EXERCISE REQUIREMENTS>
[A] According to the earnings text, what was the gross time charter revenue for the nine months ended September 30, 2012?
[B] Resume the earnings text after its final sentence and continue writing it.

In total, these non-cash items decreased net income by $18.6 million, or $3.06 per basic and diluted share, for the three months ended September 30, 2012.

Nine months ended September 30, 2012 Financial Results:
Gross time charter revenue for the nine months ended September 30, 2012, was $39.5 million, compared to $75.1 million for the nine months ended September 30, 2011. The Company reported net loss of $17.9 million, or $2.93 per basic and diluted share, for the nine months ended September 30, 2012, calculated on 5,929,115 weighted average number of basic and diluted shares outstanding for the period and reflecting the impact of the non-cash items discussed below. For the nine months ended September 30, 2011, the Company reported net loss of $11.1 million, or $1.86 per basic and diluted share, calculated on 5,769,279 weighted average number of basic and diluted shares. Excluding all non-cash items described below, adjusted net income for the nine months ended September 30, 2012, was $1.5 million, or $0.24 per basic and diluted share. Adjusted net income for the nine months ended September 30, 2011 was $14.8 million, or $2.50 per basic and diluted share.

SUPPLIED RECORDS>
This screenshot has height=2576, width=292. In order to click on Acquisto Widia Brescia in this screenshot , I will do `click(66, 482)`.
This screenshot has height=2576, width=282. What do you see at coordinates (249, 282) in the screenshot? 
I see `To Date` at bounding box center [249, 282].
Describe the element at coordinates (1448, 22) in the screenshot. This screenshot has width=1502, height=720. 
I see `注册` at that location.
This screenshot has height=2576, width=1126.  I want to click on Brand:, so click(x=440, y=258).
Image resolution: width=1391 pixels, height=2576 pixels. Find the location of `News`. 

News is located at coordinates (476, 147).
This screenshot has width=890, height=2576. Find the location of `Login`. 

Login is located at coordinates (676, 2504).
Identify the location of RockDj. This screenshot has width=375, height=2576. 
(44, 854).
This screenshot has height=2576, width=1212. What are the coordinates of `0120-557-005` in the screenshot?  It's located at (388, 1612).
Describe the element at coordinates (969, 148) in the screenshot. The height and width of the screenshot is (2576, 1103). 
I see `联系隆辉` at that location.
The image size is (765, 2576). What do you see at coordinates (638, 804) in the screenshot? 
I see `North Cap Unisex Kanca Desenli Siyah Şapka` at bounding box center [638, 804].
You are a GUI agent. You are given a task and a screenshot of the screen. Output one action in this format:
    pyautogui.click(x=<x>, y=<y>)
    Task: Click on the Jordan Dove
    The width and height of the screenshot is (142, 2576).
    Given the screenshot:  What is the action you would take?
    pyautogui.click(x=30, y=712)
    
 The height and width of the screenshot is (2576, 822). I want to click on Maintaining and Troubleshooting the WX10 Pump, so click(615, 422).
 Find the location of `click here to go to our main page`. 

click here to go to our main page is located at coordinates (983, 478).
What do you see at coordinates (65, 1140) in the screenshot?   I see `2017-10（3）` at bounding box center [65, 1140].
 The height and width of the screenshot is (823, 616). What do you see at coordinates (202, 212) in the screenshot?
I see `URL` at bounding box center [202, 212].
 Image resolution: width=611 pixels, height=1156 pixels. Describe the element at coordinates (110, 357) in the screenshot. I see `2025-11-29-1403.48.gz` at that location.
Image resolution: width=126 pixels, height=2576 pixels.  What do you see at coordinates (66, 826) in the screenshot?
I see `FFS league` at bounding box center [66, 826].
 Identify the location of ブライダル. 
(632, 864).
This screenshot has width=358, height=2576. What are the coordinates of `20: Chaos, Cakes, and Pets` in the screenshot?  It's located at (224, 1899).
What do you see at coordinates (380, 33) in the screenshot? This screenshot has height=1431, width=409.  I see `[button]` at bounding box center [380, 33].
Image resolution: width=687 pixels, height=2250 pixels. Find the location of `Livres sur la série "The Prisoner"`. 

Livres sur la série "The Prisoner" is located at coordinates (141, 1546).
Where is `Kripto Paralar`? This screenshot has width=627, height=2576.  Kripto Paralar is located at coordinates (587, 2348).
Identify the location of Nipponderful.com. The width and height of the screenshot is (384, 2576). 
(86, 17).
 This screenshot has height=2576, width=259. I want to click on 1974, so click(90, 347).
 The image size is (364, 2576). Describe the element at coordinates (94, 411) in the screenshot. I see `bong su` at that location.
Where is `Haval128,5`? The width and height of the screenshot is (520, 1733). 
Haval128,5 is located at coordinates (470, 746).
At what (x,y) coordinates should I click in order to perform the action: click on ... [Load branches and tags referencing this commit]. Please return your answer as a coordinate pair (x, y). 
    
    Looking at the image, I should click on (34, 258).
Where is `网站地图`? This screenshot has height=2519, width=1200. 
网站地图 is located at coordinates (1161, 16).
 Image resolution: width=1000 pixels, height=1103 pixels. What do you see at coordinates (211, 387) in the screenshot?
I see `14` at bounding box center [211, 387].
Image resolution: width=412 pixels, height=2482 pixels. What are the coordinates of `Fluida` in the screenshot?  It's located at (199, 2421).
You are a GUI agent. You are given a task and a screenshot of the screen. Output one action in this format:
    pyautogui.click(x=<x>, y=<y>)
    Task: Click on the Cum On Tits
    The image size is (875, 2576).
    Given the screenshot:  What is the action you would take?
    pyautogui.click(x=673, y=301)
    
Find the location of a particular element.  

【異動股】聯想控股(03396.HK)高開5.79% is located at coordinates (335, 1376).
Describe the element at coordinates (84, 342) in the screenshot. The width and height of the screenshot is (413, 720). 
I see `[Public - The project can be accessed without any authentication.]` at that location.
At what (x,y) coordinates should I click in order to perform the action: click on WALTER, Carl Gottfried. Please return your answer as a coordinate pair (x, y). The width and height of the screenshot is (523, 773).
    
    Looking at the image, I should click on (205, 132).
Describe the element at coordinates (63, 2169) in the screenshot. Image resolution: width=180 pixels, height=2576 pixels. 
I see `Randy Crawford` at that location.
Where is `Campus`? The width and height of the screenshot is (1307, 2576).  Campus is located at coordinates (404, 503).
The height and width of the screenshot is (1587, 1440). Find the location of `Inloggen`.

OUTPUTS FOR THE TASKS>
[A] $39.5 million

[B]
EBITDA for the nine months ended September 30, 2012, was $0.7 million, compared to $24.0 million for the nine months ended September 30, 2011. This was calculated by adding to net loss of $17.9 million for the nine months ended September 30, 2012, net interest expense and depreciation, that in the aggregate, amounted to $18.6 million for the nine months ended September 30, 2012. Adjusted EBITDA, excluding all non-cash items described below, was $20.1 million for the nine months ended September 30, 2012, compared to $47.8 million for the nine months ended September 30, 2011.

The Company operated an average of 10.9 vessels during the nine months ended September 30, 2012, earning an average TCE rate of $12,418 per day, compared to an average of 11.9 vessels during the nine months ended September 30, 2011, earning an average TCE rate of $22,316 per day.

Total adjusted operating expenses for the nine months ended September 30, 2012, were $20.9 million, or approximately $6,982 per day per vessel, including vessel operating expenses, management fees, general and administrative expenses and dry-docking costs, but excluding $2.4 million of share-based compensation for the period. For the nine months ended September 30, 2011, total adjusted operating expenses were $24.3 million, or approximately $7,471 per day, including vessel operating expenses, management fees and general and administrative expenses and drydocking costs, but excluding $4.0 million of share-based compensation.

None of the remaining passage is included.